Commit c9a3ba55 (module: wait for dependent modules doing init.)
didn't quite work because the waiter holds the module lock, meaning
that the state of the module it's waiting for cannot change.
Fortunately, it's fairly simple to update the state outside the lock
and do the wakeup.
Thanks to Jan Glauber <[email protected]> for tracking this down
and testing (qdio and qeth).
Signed-off-by: Rusty Russell <[email protected]>
---
kernel/module.c | 7 ++++---
1 file changed, 4 insertions(+), 3 deletions(-)
diff -r 1198dd206438 kernel/module.c
--- a/kernel/module.c Tue Mar 04 11:18:59 2008 +1100
+++ b/kernel/module.c Tue Mar 04 13:23:22 2008 +1100
@@ -2172,9 +2172,11 @@ sys_init_module(void __user *umod,
return ret;
}
- /* Now it's a first class citizen! */
+ /* Now it's a first class citizen! Wake up anyone waiting for it. */
+ mod->state = MODULE_STATE_LIVE;
+ wake_up(&module_wq);
+
mutex_lock(&module_mutex);
- mod->state = MODULE_STATE_LIVE;
/* Drop initial reference. */
module_put(mod);
unwind_remove_table(mod->unwind_info, 1);
@@ -2183,7 +2185,6 @@ sys_init_module(void __user *umod,
mod->init_size = 0;
mod->init_text_size = 0;
mutex_unlock(&module_mutex);
- wake_up(&module_wq);
return 0;
}
Subject: Whine about suspicious return values from module's ->init() hook
Date: Mon, 11 Feb 2008 01:09:06 +0300
From: Alexey Dobriyan <[email protected]>
Return value convention of module's init functions is 0/-E. Sometimes, e.g.
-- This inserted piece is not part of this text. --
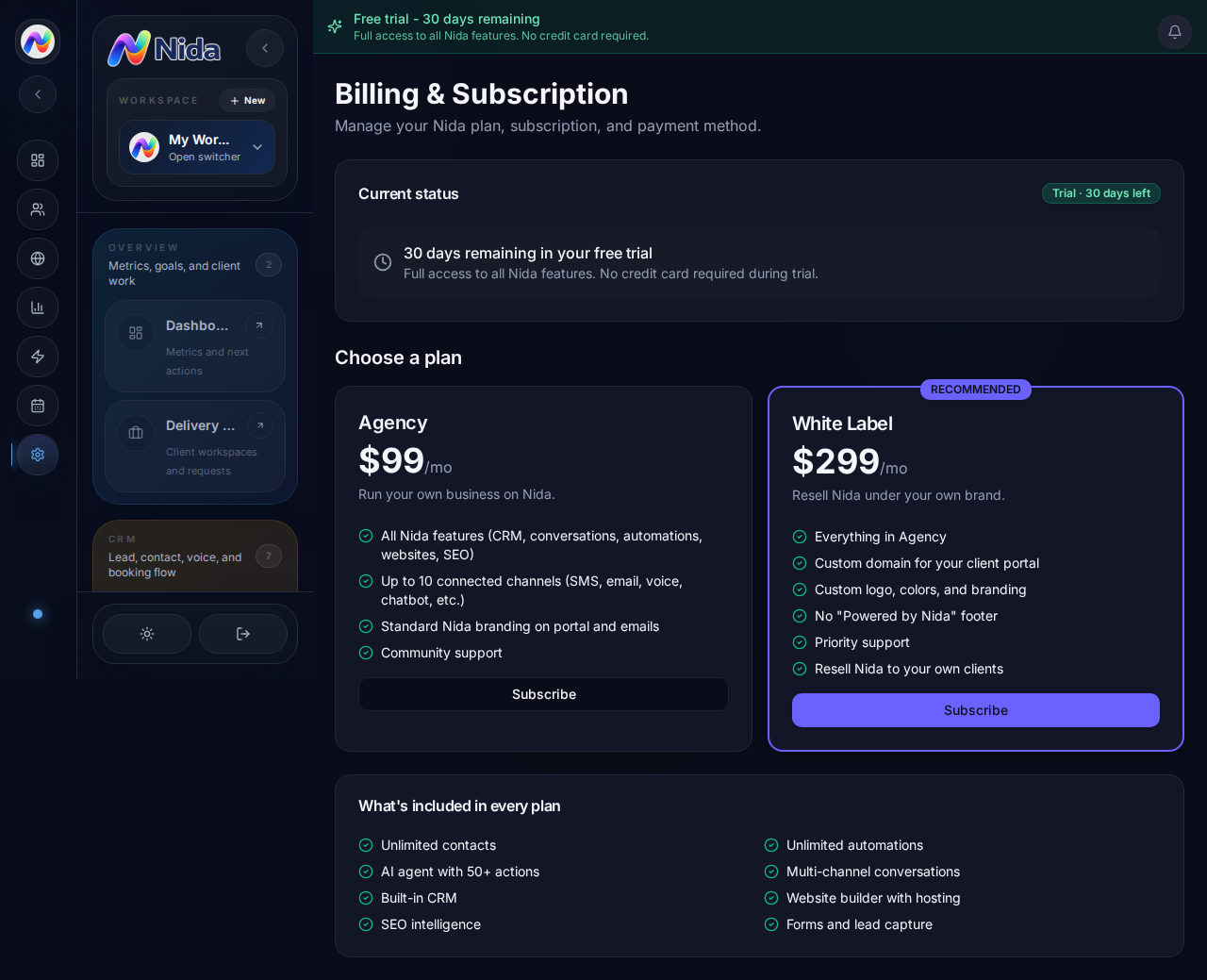Click the Trial 30 days left badge
1207x980 pixels.
pos(1101,193)
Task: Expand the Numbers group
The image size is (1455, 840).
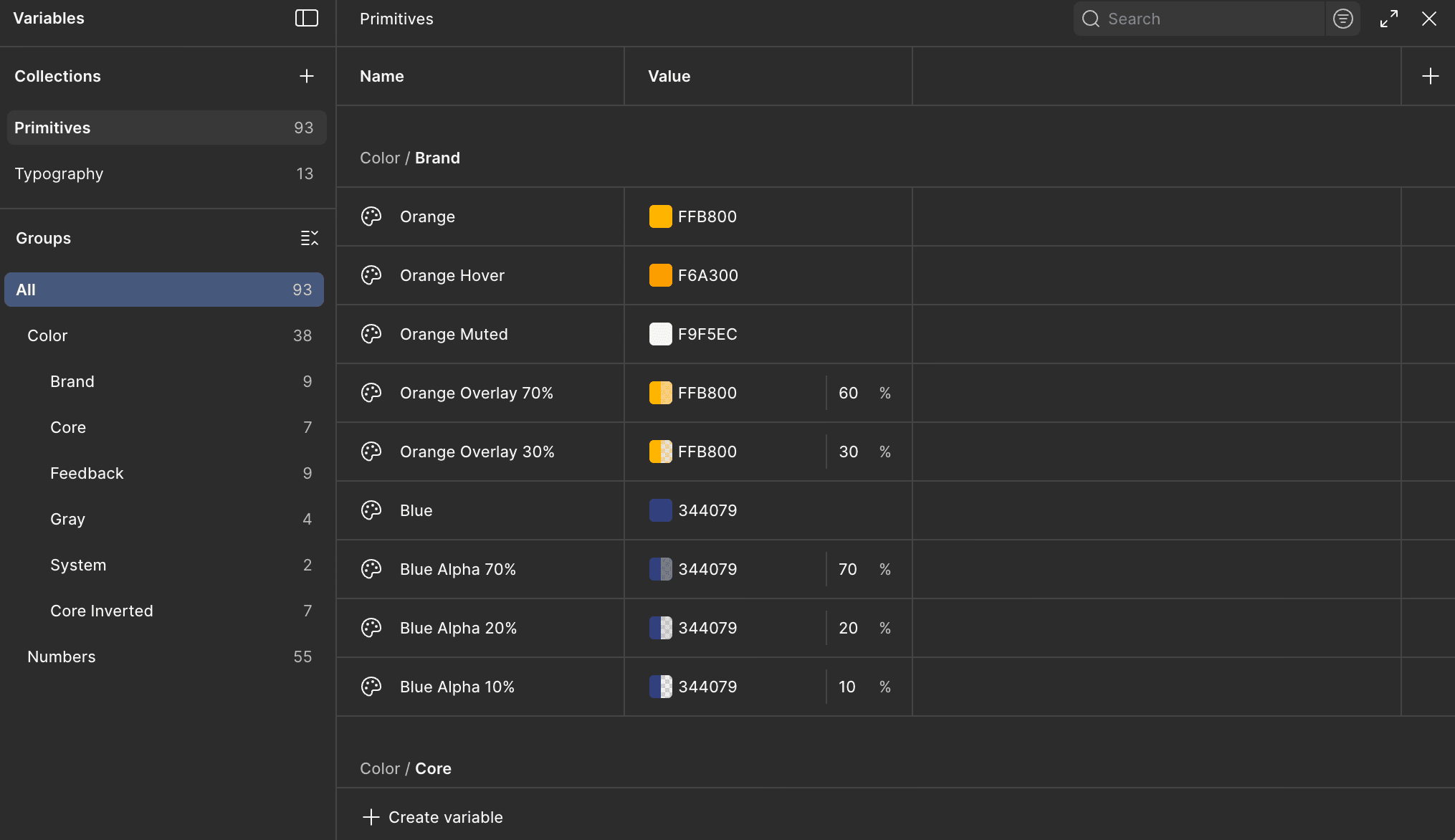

during forward-porting mistakes happen and buggy module created, where result
of comparison "workqueue != NULL" is propagated all the way up to
sys_init_module. What happens is that some other module created workqueue in
question, our module created it again and module was successfully loaded.
Or it could be some other bug.
Let's make such mistakes much more visible. In retrospective, such messages
would noticeably shorten some of my head-scratching sessions.
Note, that dump_stack() is just a way to get attention from user.
Sample message:
sys_init_module: 'foo'->init suspiciously returned 1, it should follow 0/-E convention
sys_init_module: loading module anyway...
Pid: 4223, comm: modprobe Not tainted 2.6.24-25f666300625d894ebe04bac2b4b3aadb907c861 #5
Call Trace:
[<ffffffff80254b05>] sys_init_module+0xe5/0x1d0
[<ffffffff8020b39b>] system_call_after_swapgs+0x7b/0x80
Signed-off-by: Alexey Dobriyan <[email protected]>
Signed-off-by: Rusty Russell <[email protected]>
---
kernel/module.c | 8 ++++++++
1 file changed, 8 insertions(+)
diff -u
--- a/kernel/module.c
+++ b/kernel/module.c
@@ -2174,6 +2174,14 @@ sys_init_module(void __user *umod,
wake_up(&module_wq);
return ret;
}
+ if (ret > 0) {
+ printk(KERN_WARNING "%s: '%s'->init suspiciously returned %d, "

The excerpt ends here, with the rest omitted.